===== ENTRIES SUPPLIED
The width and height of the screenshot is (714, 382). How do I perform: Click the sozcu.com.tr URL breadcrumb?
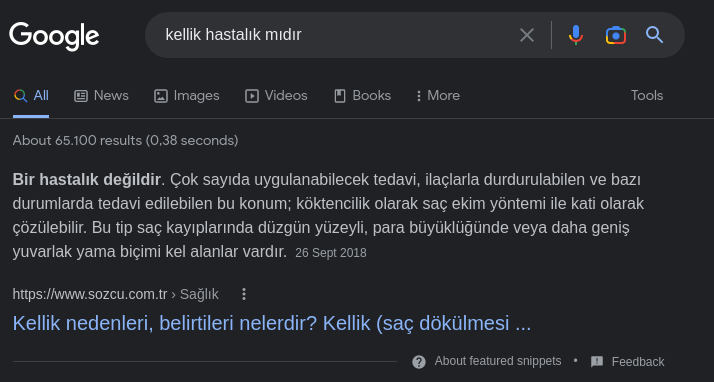pyautogui.click(x=116, y=294)
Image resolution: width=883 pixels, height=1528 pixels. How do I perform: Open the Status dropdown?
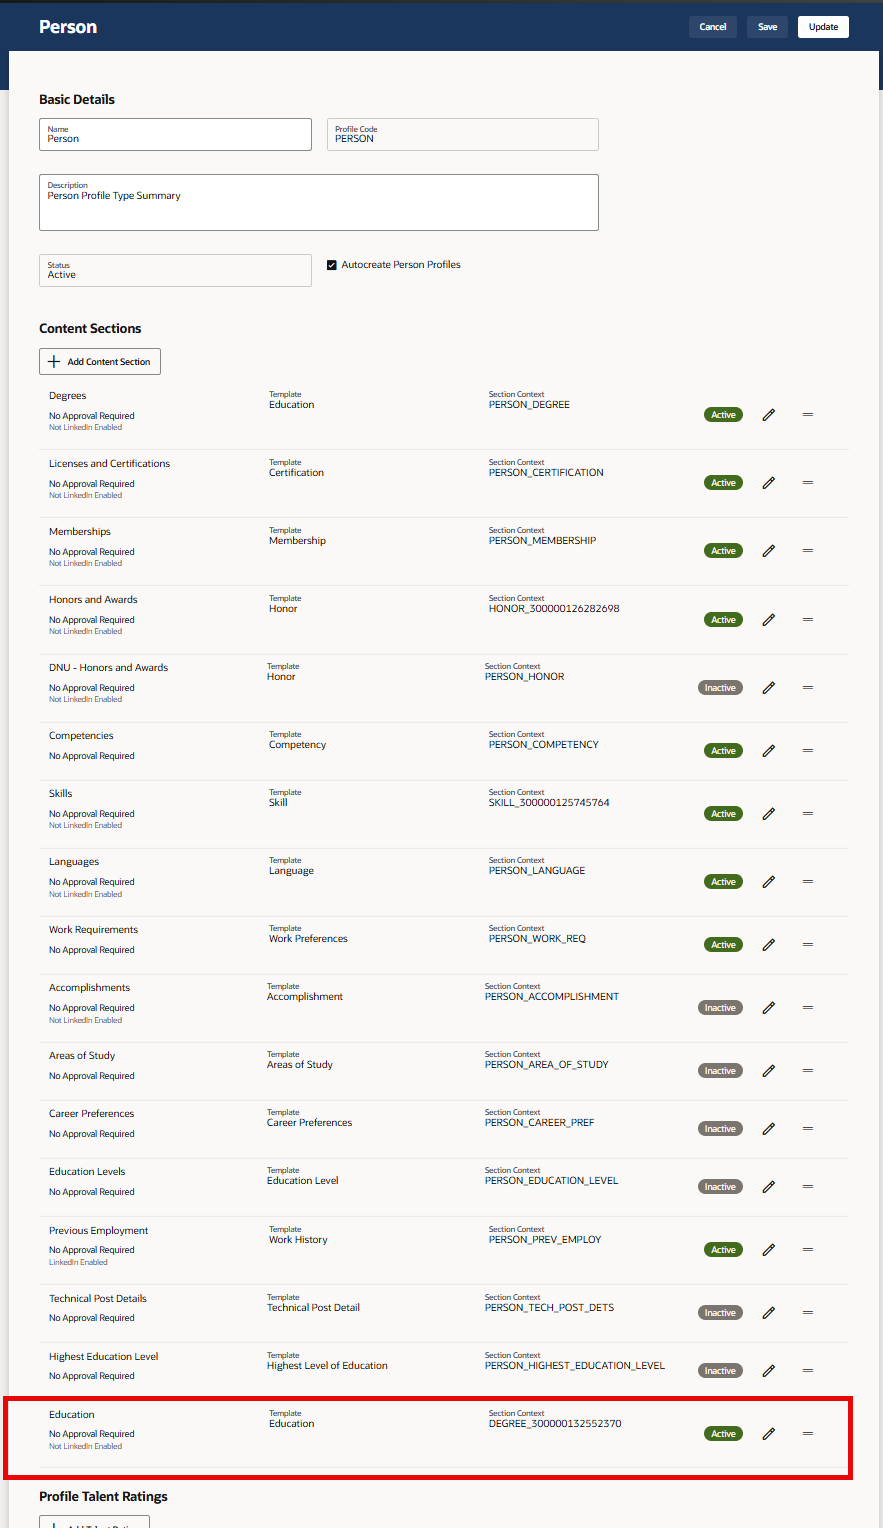(x=175, y=270)
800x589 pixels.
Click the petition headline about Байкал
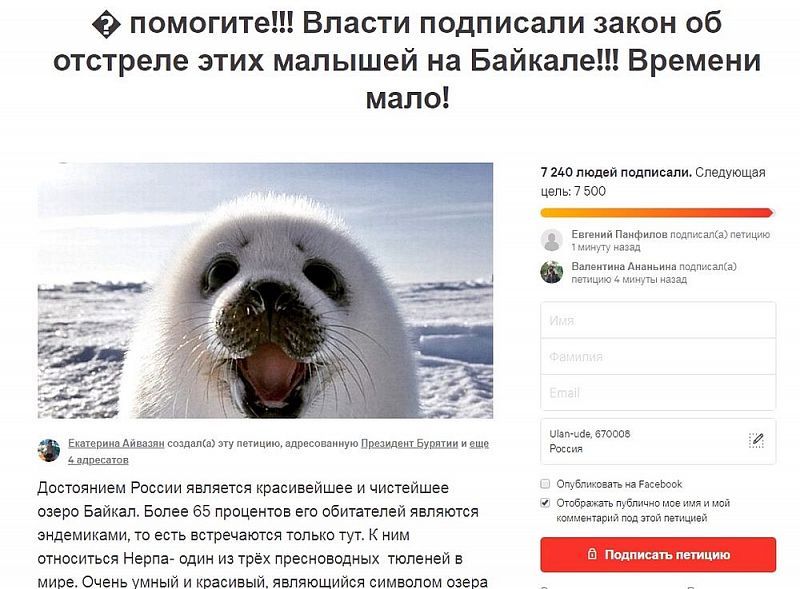(407, 60)
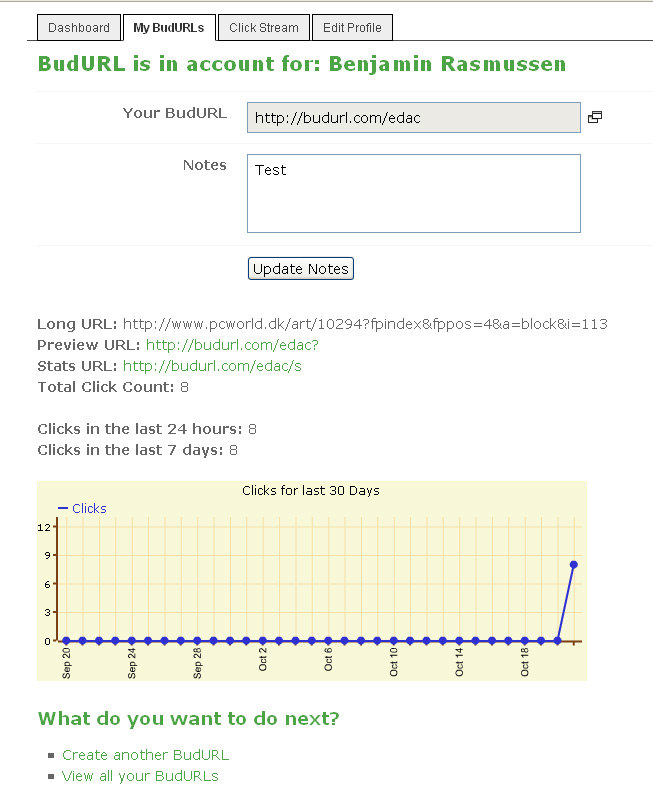This screenshot has width=653, height=797.
Task: Click the Long URL text
Action: 365,324
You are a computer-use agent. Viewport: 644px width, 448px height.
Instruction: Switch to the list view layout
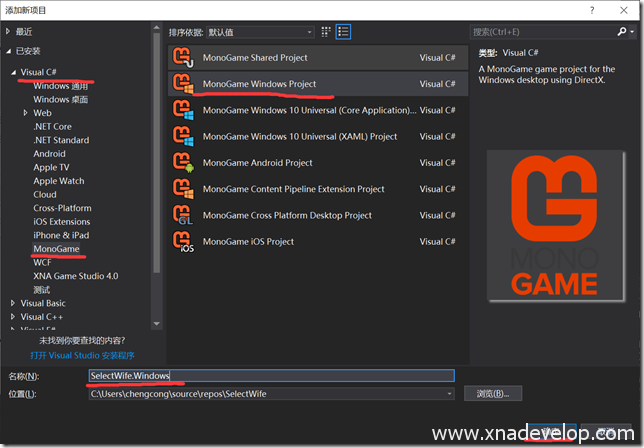point(343,32)
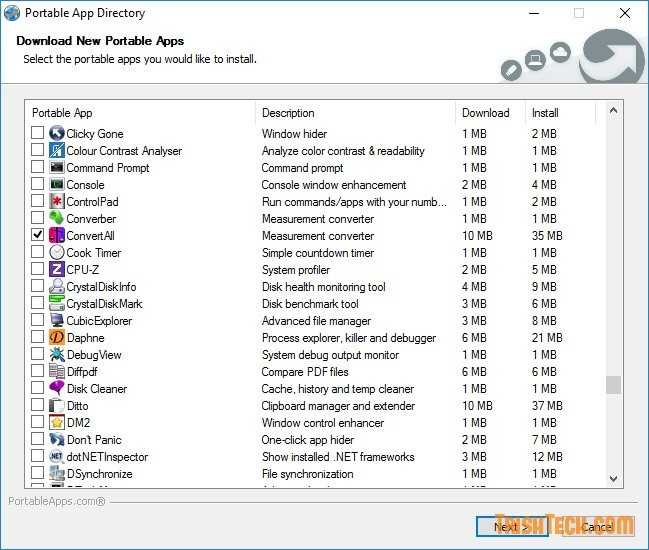This screenshot has height=550, width=649.
Task: Sort list by Description column header
Action: click(x=355, y=113)
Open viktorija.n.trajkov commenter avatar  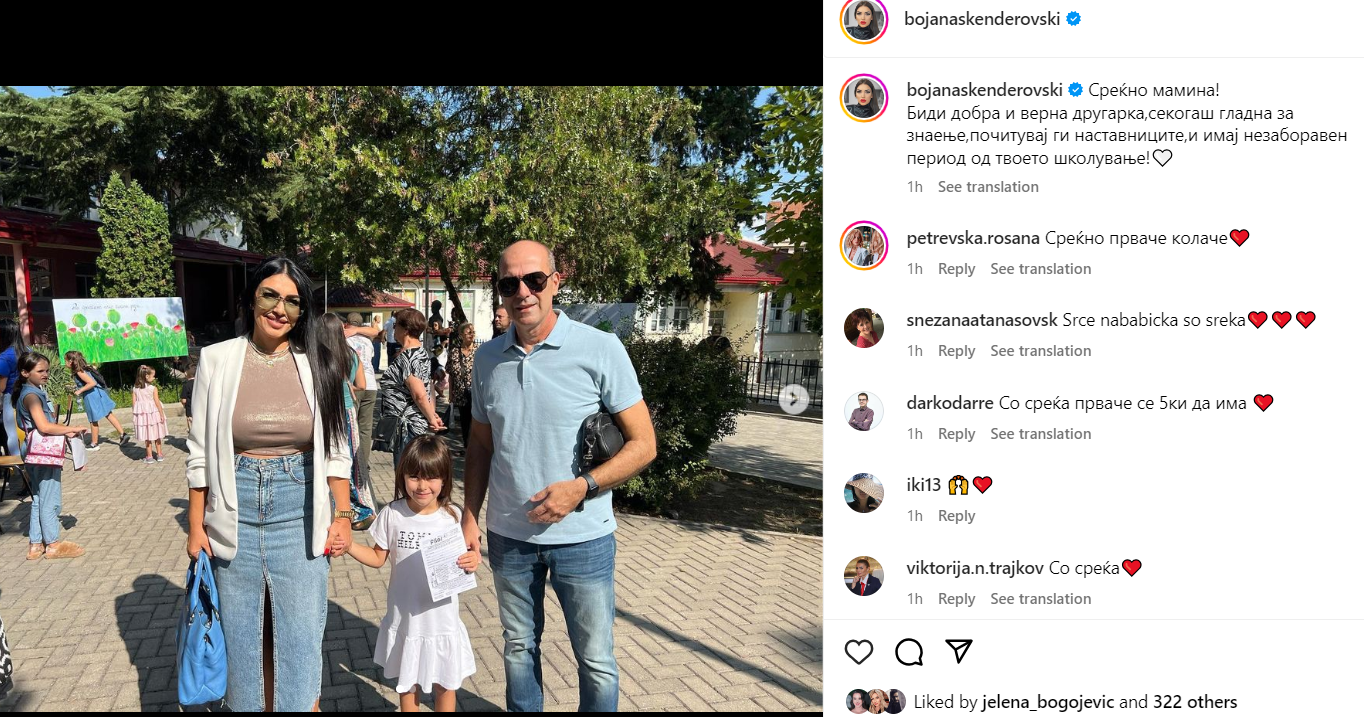[x=864, y=575]
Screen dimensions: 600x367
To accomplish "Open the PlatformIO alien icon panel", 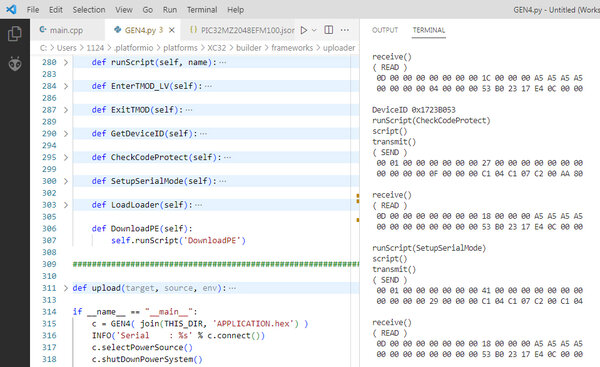I will pos(15,64).
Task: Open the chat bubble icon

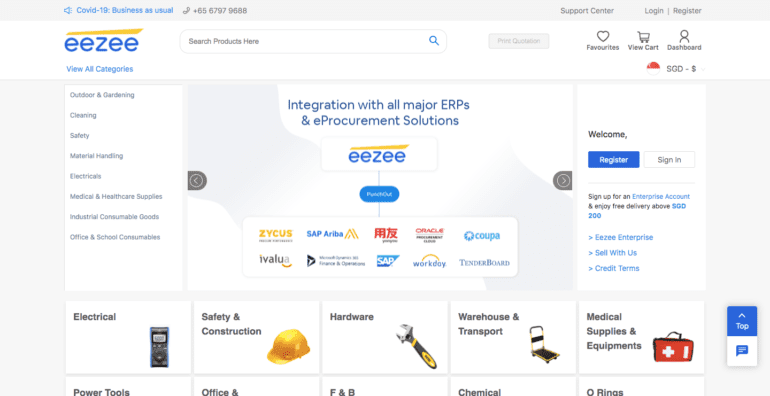Action: click(x=742, y=351)
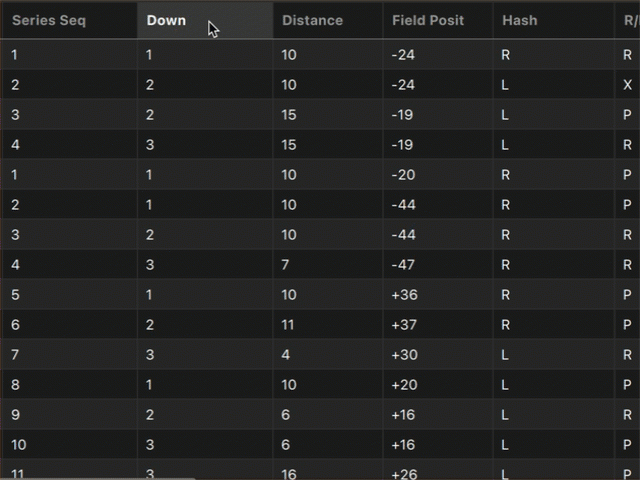The image size is (640, 480).
Task: Select the Field Posit column header
Action: (428, 20)
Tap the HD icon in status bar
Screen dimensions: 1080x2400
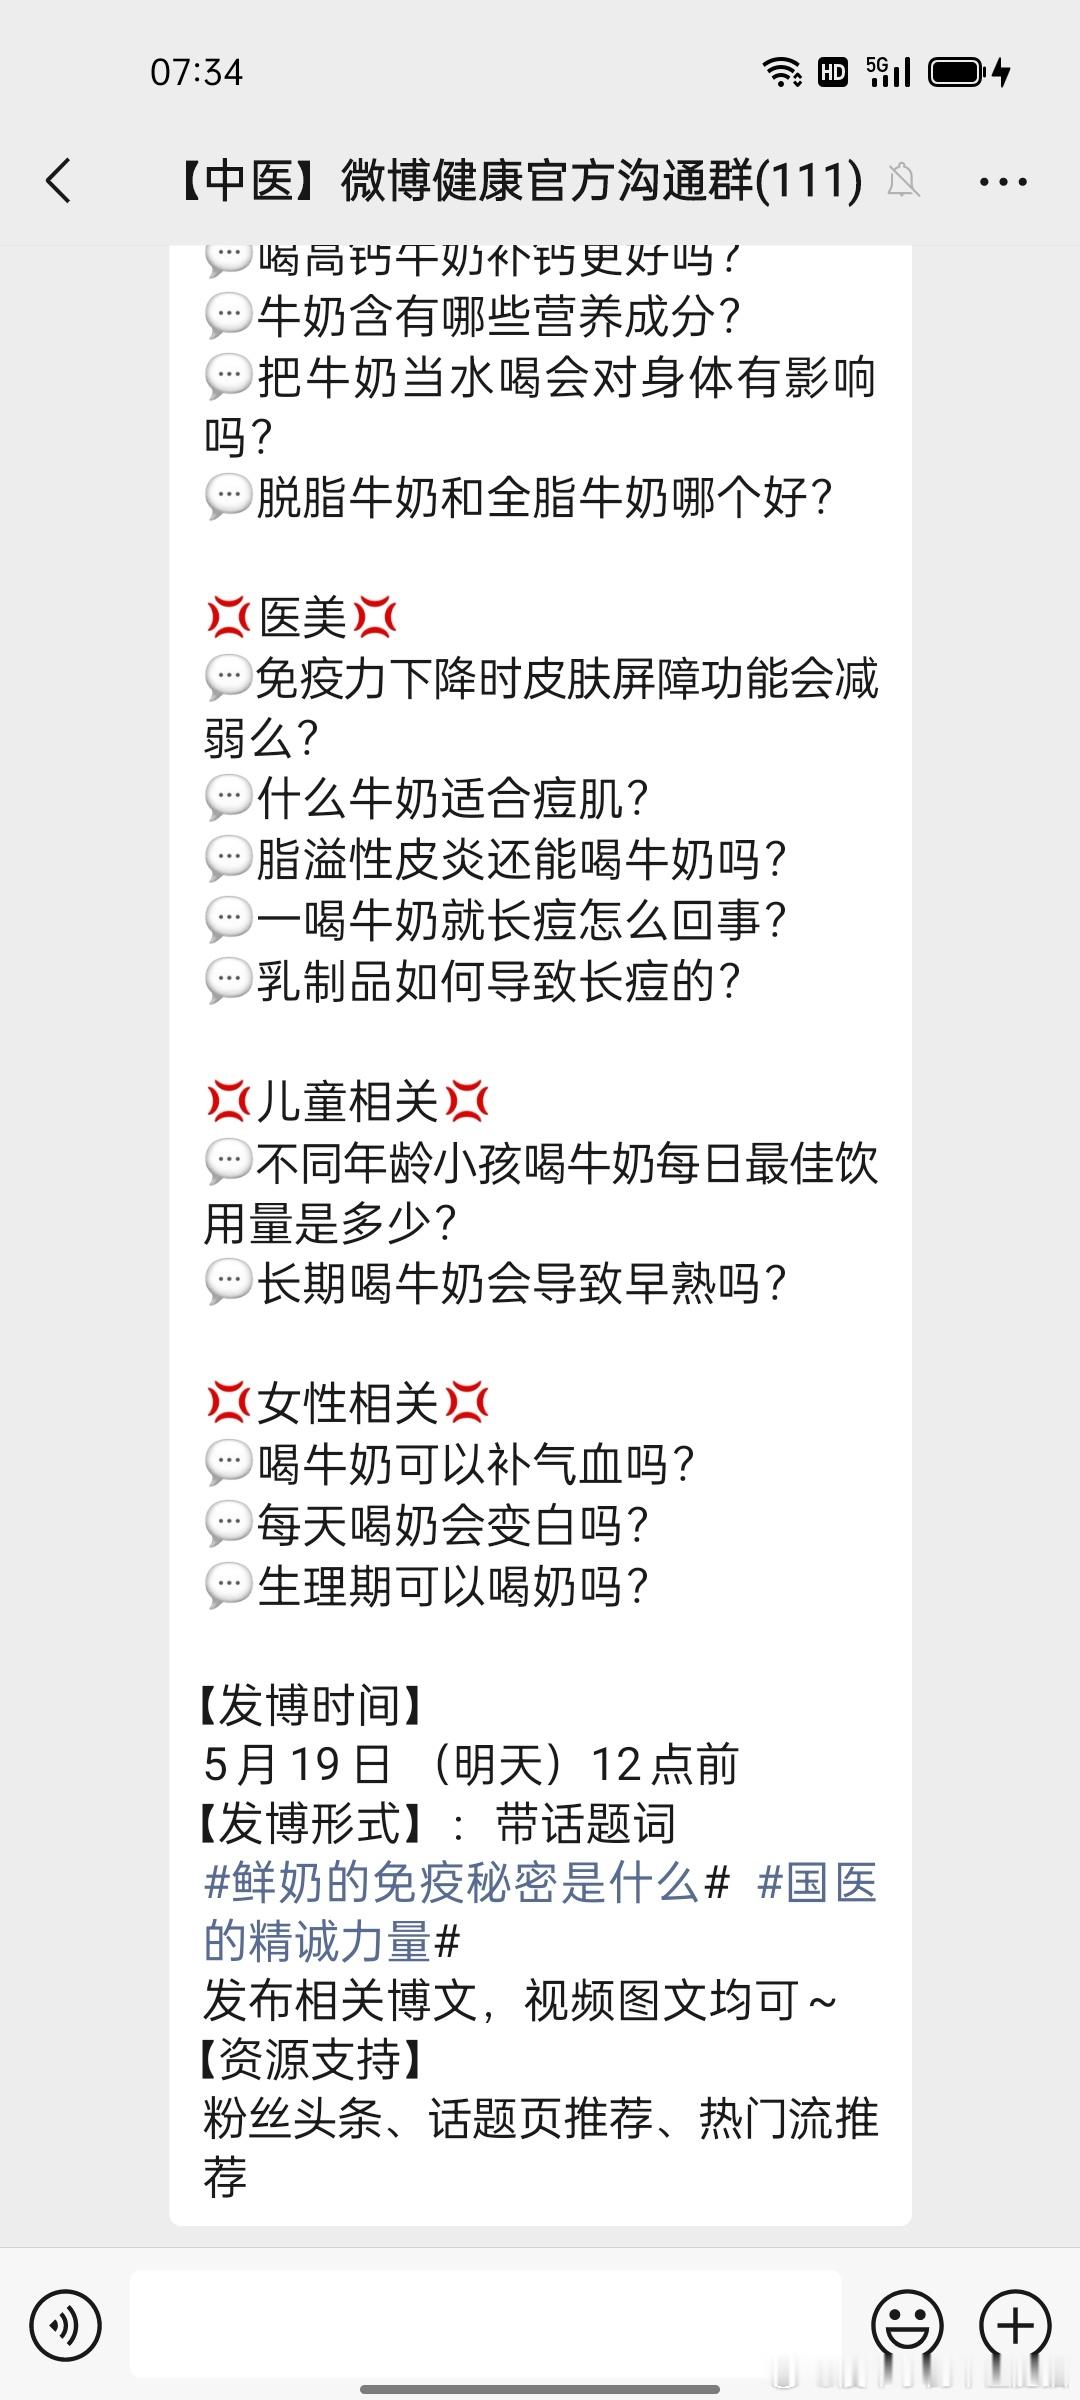pyautogui.click(x=833, y=72)
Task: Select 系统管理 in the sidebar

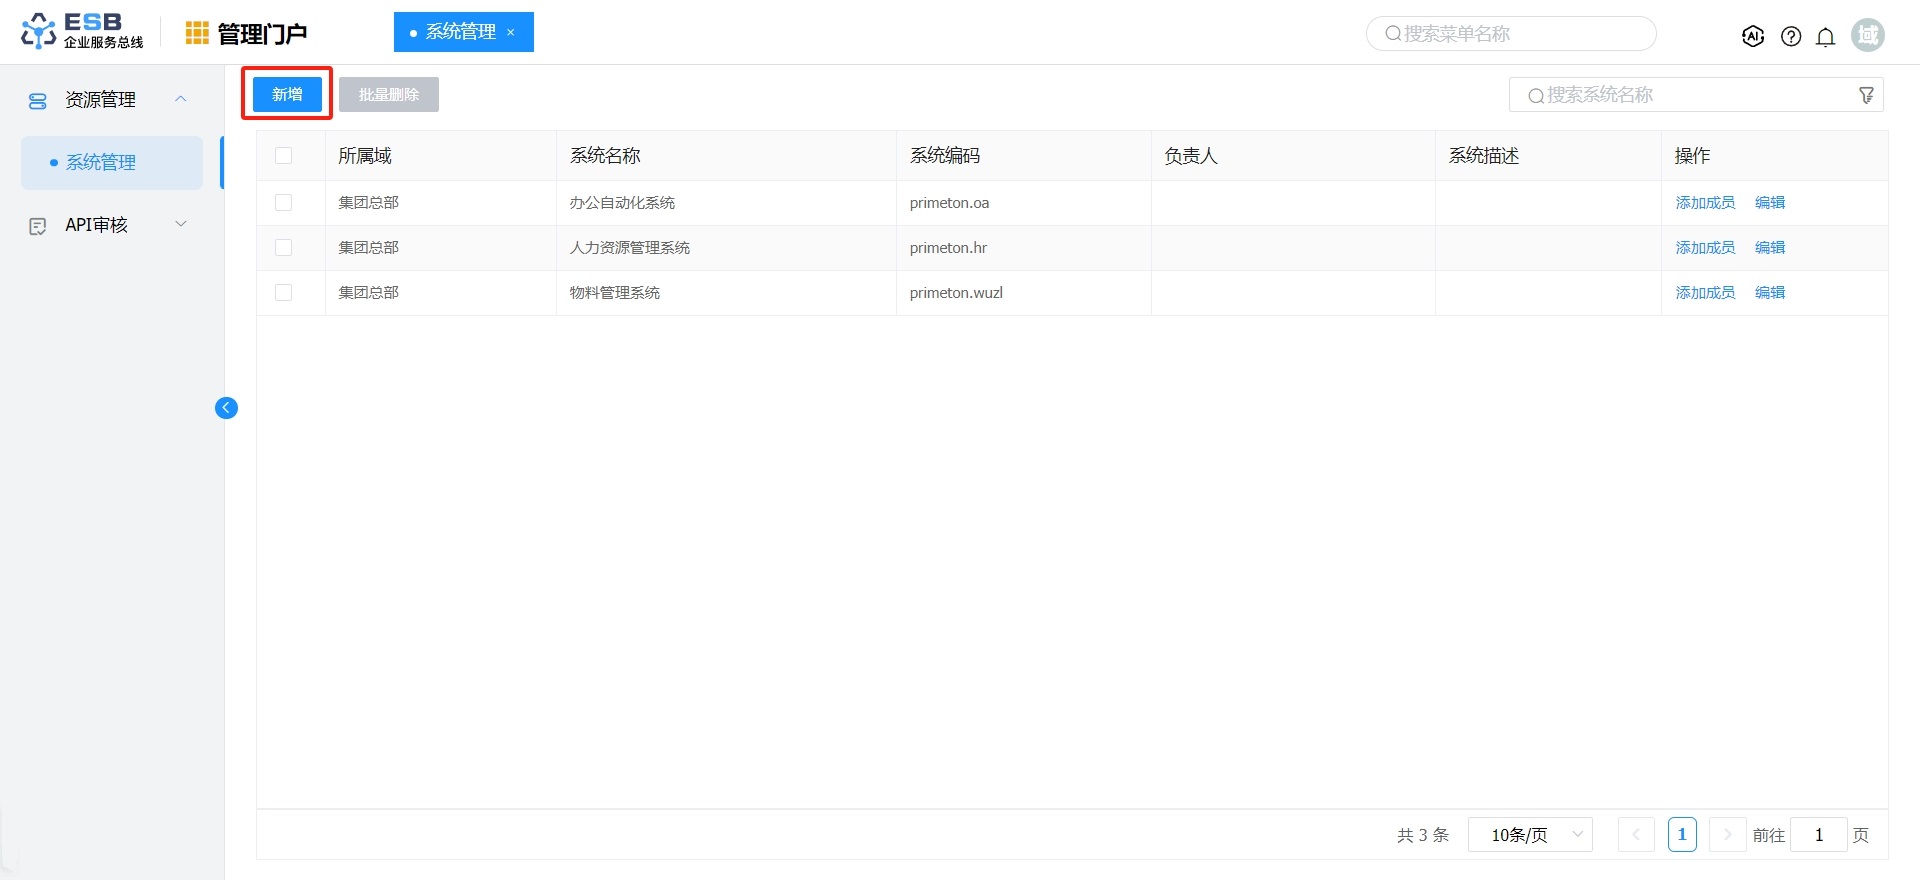Action: pyautogui.click(x=101, y=163)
==========
■ WHAT THE EXERCISE ASKS
Copy, exactly and exclusively, the lines beginning with the one that contains "Screen dimensions: 1080x2400" and ending with the last line of the listing; pictures are to be omitted.

■ OUTPUT FOR THIS TASK
Screen dimensions: 1080x2400
pyautogui.click(x=833, y=72)
Task: Select 系统管理 in the sidebar

Action: pyautogui.click(x=101, y=163)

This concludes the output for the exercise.